DQN always gives same output regardless of input

I am solving combinational optimization problem with DQN.
My goal is to reach the optimal state

I just revised a little from the following pytorch DQN tutorials

https://tutorials.pytorch.kr/intermediate/reinforcement_q_learning.html


class DQN(nn.Module):

    def __init__(self, h, w, outputs):
        super(DQN, self).__init__()
        self.channel = 7
        self.conv1 = nn.Conv2d(self.channel, 16, kernel_size=3, stride=2)
        self.bn1 = nn.BatchNorm2d(16)
        self.conv2 = nn.Conv2d(16, 32, kernel_size=3, stride=2)
        self.bn2 = nn.BatchNorm2d(32)
        self.conv3 = nn.Conv2d(32, 32, kernel_size=1, stride=2)
        self.bn3 = nn.BatchNorm2d(32)


        def conv2d_size_out(size, kernel_size=5, stride=2):
            return (size - (kernel_size - 1) - 1) // stride + 1

        convw = 2
        convh = 2
        linear_input_size = convw * convh * 32
        self.head = nn.Linear(linear_input_size, outputs)


    def forward(self, x):
        x = F.relu(self.bn1(self.conv1(x)))
        x = F.relu(self.bn2(self.conv2(x)))
        x = F.relu(self.bn3(self.conv3(x)))
        return self.head(x.view(x.size(0), -1))

def select_action(state):
    global steps_done
    sample = random.random()
    #sample = 1.0
    eps_threshold = EPS_END + (EPS_START - EPS_END) * \
        math.exp(-1. * steps_done / EPS_DECAY)
    steps_done += 1
    if sample > eps_threshold:
        with torch.no_grad():
            # t.max (1)은 각 행의 가장 큰 열 값을 반환합니다.
            # 최대 결과의 두번째 열은 최대 요소의 주소값이므로,
            # 기대 보상이 더 큰 행동을 선택할 수 있습니다.
            return policy_net(state).max(1)[1].view(1, 1)
    else:
        return torch.tensor([[random.randrange(n_actions)]], device=device, dtype=torch.long)


def optimize_model():
    if len(memory) < BATCH_SIZE:
        return
    transitions = memory.sample(BATCH_SIZE)

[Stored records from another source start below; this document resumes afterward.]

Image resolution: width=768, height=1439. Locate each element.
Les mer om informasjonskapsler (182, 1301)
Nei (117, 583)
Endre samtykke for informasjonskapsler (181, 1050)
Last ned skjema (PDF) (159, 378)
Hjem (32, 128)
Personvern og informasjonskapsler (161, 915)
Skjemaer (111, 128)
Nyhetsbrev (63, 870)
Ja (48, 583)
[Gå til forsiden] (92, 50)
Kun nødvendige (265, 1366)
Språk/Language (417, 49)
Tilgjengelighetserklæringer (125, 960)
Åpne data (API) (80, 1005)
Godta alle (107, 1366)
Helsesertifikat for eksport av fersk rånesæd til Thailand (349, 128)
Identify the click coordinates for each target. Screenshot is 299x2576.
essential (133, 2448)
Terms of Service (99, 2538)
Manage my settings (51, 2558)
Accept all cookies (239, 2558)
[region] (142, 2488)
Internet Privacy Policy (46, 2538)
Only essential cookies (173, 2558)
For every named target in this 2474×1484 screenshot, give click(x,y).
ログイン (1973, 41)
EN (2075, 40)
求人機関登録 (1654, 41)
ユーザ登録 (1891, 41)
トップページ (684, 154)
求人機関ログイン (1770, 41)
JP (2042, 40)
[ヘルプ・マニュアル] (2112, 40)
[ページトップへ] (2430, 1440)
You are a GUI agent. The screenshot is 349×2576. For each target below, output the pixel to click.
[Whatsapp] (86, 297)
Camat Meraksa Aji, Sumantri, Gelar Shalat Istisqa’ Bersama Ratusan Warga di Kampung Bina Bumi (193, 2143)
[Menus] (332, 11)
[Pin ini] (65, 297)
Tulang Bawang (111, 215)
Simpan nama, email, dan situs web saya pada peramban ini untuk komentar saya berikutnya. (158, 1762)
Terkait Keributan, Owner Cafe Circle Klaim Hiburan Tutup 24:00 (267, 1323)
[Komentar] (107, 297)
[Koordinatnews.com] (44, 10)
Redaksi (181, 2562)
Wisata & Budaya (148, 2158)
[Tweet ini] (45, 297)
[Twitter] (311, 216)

    batch = Transition(*zip(*transitions))

    non_final_mask = torch.tensor(tuple(map(lambda s: s is not None,
                                          batch.next_state)), device=device, dtype=torch.bool)

    non_final_next_states = torch.cat([s for s in batch.next_state
                                                if s is not None])
    state_batch = torch.cat(batch.state)
    action_batch = torch.cat(batch.action)
    reward_batch = torch.cat(batch.reward)


    state_action_values = policy_net(state_batch).gather(1, action_batch)  # double DQN
    
    next_state_values = torch.zeros(BATCH_SIZE, device=device, dtype=torch.double)
    next_state_values[non_final_mask] = target_net(non_final_next_states).max(1)[0].detach()



    expected_state_action_values = (next_state_values * GAMMA) + reward_batch



    loss = F.smooth_l1_loss(state_action_values, expected_state_action_values.unsqueeze(1))

    optimizer.zero_grad()
    loss.backward()
    for param in policy_net.parameters():
        param.grad.data.clamp_(-1, 1)
    optimizer.step()

After some learning, all output gives same value regardless of input
So, I changed the reward to 0 for every action, but the situation was same

Please give me an advice

Did you try to reduce the learning rate ?